Soon after moving into the community in January of 2012 I found out the community was in the process of being redeveloped and my family would soon have to move. I thought how could management forget to share that with me prior to my move-in date? I sent an email to the project manager Reyna Alloro who called me and told me that I would not have to move for at least two years. I would soon receive email invitations to project and planning meetings in the resident council office. These meetings led me to question the process even further. During this time I was volunteering for the resident council to take the minutes for meetings on the property. Ultimately I was questionably excused from the resident council. I started the Barry Farm Study Circle after testifying at the DCHA Counsel to try to get a better understanding of how this resident council was operating and attending meetings where the human rights, wants, needs and questions of residents were being completely ignored. For example, at a meeting facilitated by Janice Burgess in 2012 I questioned her directing residents to move to offsite housing specifically Matthews Memorial Terrace and Sheridan Terrace. I asked her if residents who had already been relocated would write their rental checks to DCHA as they had done while living in the Barry Farm community. Her response was no. I then asked her if Matthews and Sheridan are tax credit properties and if residents had entered into a tax credit property lease. Her answer was yes. My answer to her was that means these residents are no longer housing authority residents therefore how can they be placed back on the housing authority list since it had closed. She agreed they would not be allowed back on the list. I attended two other meetings one of which was an oversight hearing facilitated by Muriel Bowser where Linda Miller the former Resident Council president gave heartbreaking testimony that she had been tricked into moving to offsite housing and now was being told she cannot return. She gave similar testimony in a meeting facilitated by the cofounder of the Barry Farm Study Circle and the Chairperson to the Citywide Advisory Board Karen Settles.
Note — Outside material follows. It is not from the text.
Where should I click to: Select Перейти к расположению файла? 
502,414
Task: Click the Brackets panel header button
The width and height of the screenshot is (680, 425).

Additionally, in 2012 I sent a letter to Reyna Alloro who is the DMPD project manager for the Barry Farm property asking for better clarification about the redevelopment process which turned into an invitation to attend planning meetings in the resident council office. As stated before, those meetings left me with more questions and concerns. One evening in particular I received a call from Janice Burgess of the DC Housing Authority. She said she had been given my name by Nella Peterson the resident council president at the time and Ms. Burgess was going to give me a list of developers and I would have to go through them and condense the list down to seven. Then she said that the deadline would be the next morning at 8am. I declined her request and sent an email to Ms. Peterson explaining why I declined, stating that I felt it was not a fair process to the residents of the community. In short the Barry Farm Study Circle believes the continued path of demolishing public housing properties will only increase homelessness in DC. In fact, DCHA has not been transparent or inclusive in their process to redevelop our historical community and have used other harmful tactics against us, which I will not include at this time. As I wake up some mornings and look out my windows I still do not know why the houses of some of my neighbors have been boarded up and, more ominously, where are they now.
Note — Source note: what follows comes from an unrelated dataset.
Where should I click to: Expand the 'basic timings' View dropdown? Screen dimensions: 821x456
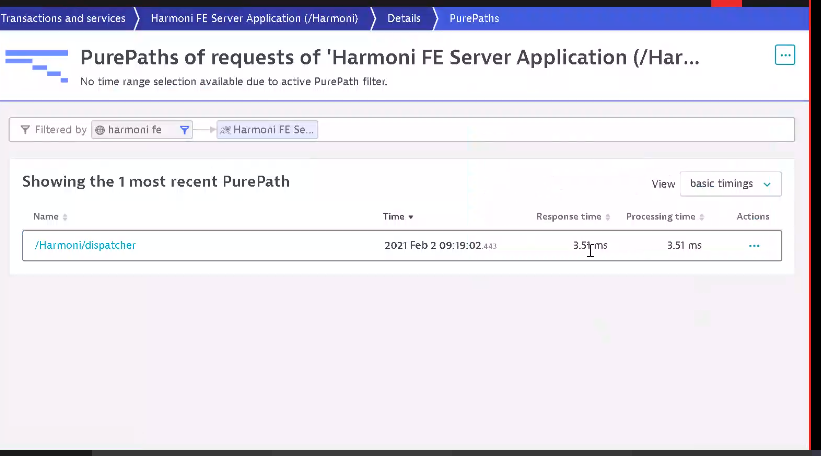click(x=730, y=184)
Today the rights of public housing residents have been violated all across the city. There has only been a 8-13% return rate of residents to their original and newly developed communities. And in the case of Temple Courts no return rate at all because the community is now a parking lot renting spaces for $8 a day.
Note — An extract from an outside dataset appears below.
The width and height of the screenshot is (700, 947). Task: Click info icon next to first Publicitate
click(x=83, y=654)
More recently the Barry Farm Study Circle had received several complaints of a 30 day eviction notices and suddenly inflated rental ledgers for amounts such as $6000. Through our partnership with the United Planning Organization Petey Greene Center we found their housing caseworkers shared the same concern for the influx of complaints and requests for support. We put together an outreach team consisting of United Planning Organizations workers, One DC organizers and members, and American University students. We did door-to-door outreach in Barry Farm on March 22nd in the Barry Farm community to collect 30 eviction notices and inflated rental ledgers, as well as to connect residents with legal support and other resources through our partnership with Neighborhood Legal Services.
The fight to have the voices and basic human rights of Barry Farm public housing residents protected and included in the redevelopment process continues. We only asked that the Zoning Commission take a stand against the human rights violations that continue in the Barry Farm community.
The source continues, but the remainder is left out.